| Action item |
Give every line below again, exactly.

Stored data:

####

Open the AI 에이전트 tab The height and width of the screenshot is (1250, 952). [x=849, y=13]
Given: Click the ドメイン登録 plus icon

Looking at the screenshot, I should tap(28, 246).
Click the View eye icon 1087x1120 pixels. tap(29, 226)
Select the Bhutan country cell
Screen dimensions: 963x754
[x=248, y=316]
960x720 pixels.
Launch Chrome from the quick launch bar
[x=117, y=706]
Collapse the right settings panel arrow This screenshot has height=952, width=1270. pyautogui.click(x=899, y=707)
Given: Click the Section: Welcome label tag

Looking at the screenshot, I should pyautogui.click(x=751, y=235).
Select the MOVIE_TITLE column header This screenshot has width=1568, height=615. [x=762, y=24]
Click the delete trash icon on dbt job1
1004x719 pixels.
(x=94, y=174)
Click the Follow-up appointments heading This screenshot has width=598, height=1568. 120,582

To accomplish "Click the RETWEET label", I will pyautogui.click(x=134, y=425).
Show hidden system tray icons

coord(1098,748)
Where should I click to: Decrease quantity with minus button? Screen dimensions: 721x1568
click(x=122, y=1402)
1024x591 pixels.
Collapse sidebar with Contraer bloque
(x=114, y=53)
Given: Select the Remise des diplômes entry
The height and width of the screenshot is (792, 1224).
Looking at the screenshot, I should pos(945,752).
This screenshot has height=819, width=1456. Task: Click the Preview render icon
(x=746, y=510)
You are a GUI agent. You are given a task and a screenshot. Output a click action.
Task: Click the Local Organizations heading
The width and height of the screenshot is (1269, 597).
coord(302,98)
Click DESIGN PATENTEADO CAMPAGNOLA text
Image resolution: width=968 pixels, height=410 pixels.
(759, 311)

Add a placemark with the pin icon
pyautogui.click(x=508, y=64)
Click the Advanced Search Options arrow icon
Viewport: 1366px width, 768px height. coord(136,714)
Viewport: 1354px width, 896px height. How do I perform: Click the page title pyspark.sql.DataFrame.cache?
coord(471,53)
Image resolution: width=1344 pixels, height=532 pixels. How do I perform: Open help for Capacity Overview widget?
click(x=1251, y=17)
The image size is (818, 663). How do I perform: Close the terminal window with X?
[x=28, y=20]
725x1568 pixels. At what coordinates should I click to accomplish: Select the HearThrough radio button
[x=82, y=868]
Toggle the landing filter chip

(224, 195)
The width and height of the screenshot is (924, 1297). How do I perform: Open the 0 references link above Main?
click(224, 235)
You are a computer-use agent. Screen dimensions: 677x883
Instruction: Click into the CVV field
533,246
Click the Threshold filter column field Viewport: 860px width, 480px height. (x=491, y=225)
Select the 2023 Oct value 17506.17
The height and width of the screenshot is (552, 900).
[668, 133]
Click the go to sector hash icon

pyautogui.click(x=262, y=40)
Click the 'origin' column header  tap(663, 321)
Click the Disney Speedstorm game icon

####

| Solution to this task |
Open the AI 에이전트 tab The height and width of the screenshot is (1250, 952). [x=849, y=13]
Given: Click the ドメイン登録 plus icon

Looking at the screenshot, I should tap(28, 246).
Click the View eye icon 1087x1120 pixels. tap(29, 226)
Select the Bhutan country cell
Screen dimensions: 963x754
[x=248, y=316]
960x720 pixels.
Launch Chrome from the quick launch bar
[x=117, y=706]
Collapse the right settings panel arrow This screenshot has height=952, width=1270. pyautogui.click(x=899, y=707)
Given: Click the Section: Welcome label tag

Looking at the screenshot, I should pyautogui.click(x=751, y=235).
Select the MOVIE_TITLE column header This screenshot has width=1568, height=615. [x=762, y=24]
Click the delete trash icon on dbt job1
1004x719 pixels.
(x=94, y=174)
Click the Follow-up appointments heading This screenshot has width=598, height=1568. 120,582

To accomplish "Click the RETWEET label", I will pyautogui.click(x=134, y=425).
Show hidden system tray icons

coord(1098,748)
Where should I click to: Decrease quantity with minus button? Screen dimensions: 721x1568
click(x=122, y=1402)
1024x591 pixels.
Collapse sidebar with Contraer bloque
(x=114, y=53)
Given: Select the Remise des diplômes entry
The height and width of the screenshot is (792, 1224).
Looking at the screenshot, I should pos(945,752).
This screenshot has height=819, width=1456. Task: Click the Preview render icon
(x=746, y=510)
You are a GUI agent. You are given a task and a screenshot. Output a click action.
Task: Click the Local Organizations heading
The width and height of the screenshot is (1269, 597).
coord(302,98)
Click DESIGN PATENTEADO CAMPAGNOLA text
Image resolution: width=968 pixels, height=410 pixels.
(759, 311)

Add a placemark with the pin icon
pyautogui.click(x=508, y=64)
Click the Advanced Search Options arrow icon
Viewport: 1366px width, 768px height. coord(136,714)
Viewport: 1354px width, 896px height. How do I perform: Click the page title pyspark.sql.DataFrame.cache?
coord(471,53)
Image resolution: width=1344 pixels, height=532 pixels. How do I perform: Open help for Capacity Overview widget?
click(x=1251, y=17)
The image size is (818, 663). How do I perform: Close the terminal window with X?
[x=28, y=20]
725x1568 pixels. At what coordinates should I click to accomplish: Select the HearThrough radio button
[x=82, y=868]
Toggle the landing filter chip

(224, 195)
The width and height of the screenshot is (924, 1297). How do I perform: Open the 0 references link above Main?
click(224, 235)
You are a computer-use agent. Screen dimensions: 677x883
Instruction: Click into the CVV field
533,246
Click the Threshold filter column field Viewport: 860px width, 480px height. (x=491, y=225)
Select the 2023 Oct value 17506.17
The height and width of the screenshot is (552, 900).
[668, 133]
Click the go to sector hash icon

pyautogui.click(x=262, y=40)
Click the 'origin' column header  tap(663, 321)
Click the Disney Speedstorm game icon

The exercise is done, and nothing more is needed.